毎日の食事に玉ねぎ麹をプラスするだけで、少しずつ体調がよくなり、身体もすっきりすると実感できるはず。

「麹は発酵食品のなかで最も日本人の体質に合っているといえます。栄養素をたっぷり含む玉ねぎと、先人の知恵の結晶である麹を合わせた玉ねぎ麹を、健康の基礎食品としてぜひお役立てください」

納豆のたれ、ドレッシングにも使える!

納豆の添付のたれの代わりに使えば、納豆と麹のダブルの発酵パワーで健康効果も倍増。ドレッシングやしょうゆの代わりにも使えるほか、調味液として魚介や野菜をあえればお手軽なマリネにも。
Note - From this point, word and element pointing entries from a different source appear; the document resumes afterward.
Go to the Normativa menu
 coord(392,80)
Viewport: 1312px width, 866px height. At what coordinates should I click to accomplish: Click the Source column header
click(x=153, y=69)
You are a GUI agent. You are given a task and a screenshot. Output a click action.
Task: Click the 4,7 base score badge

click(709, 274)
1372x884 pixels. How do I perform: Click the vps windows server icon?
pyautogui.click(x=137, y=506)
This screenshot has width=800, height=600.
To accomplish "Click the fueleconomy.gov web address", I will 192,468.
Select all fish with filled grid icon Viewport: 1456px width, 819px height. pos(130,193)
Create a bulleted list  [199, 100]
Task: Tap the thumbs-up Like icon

素材のうまみを引き出し、酵素がお肉をやわらかくする効果もあるので、料理の下味つけにも使えるなど、玉ねぎ麹はまさに万能調味料。

みそ汁やスープに入れて、野菜のうまみとコクをプラス。味に深みが増し、玉ねぎの栄養も一緒に摂取できる。

【玉ねぎ麹のレシピ】

● 材料 ●
(乾燥米麹50g分)
玉ねぎ……200g
乾燥米麹……50g
塩……10g
水……大さじ2~3

● 作り方 ●
(1)玉ねぎをすりおろす。

(2)ボウルに米麹、塩を入れてよく混ぜ合わせ、(1)を汁ごと加える。

(3)(2)をよく混ぜ合わせ、ラップをして発酵させる。室温(20〜25℃)でひと晩おいて、とろっとしたとろみが出たら完成。

(4)完成した玉ねぎ麹、冷蔵室で1週間保存可能

発酵と保存の注意点
清潔な保存容器に移し、麹が浸る程度の水(大さじ2~3)を加え、ふたをして密閉する。1日に1回混ぜることで、冷蔵庫で1週間くらいは保存可能。日を追うごとに甘みととろみが増す。

教えてくれたのは……関由佳先生●予防内科医、味噌ソムリエ、野菜ソムリエ、メディカルフード研究家。食べもので病気を予防する栄養療法や予防医学に力を入れた診療を行う。著書『腸と胃を整える食べるくすり やさい麹』(アスコム・刊)ほか多数。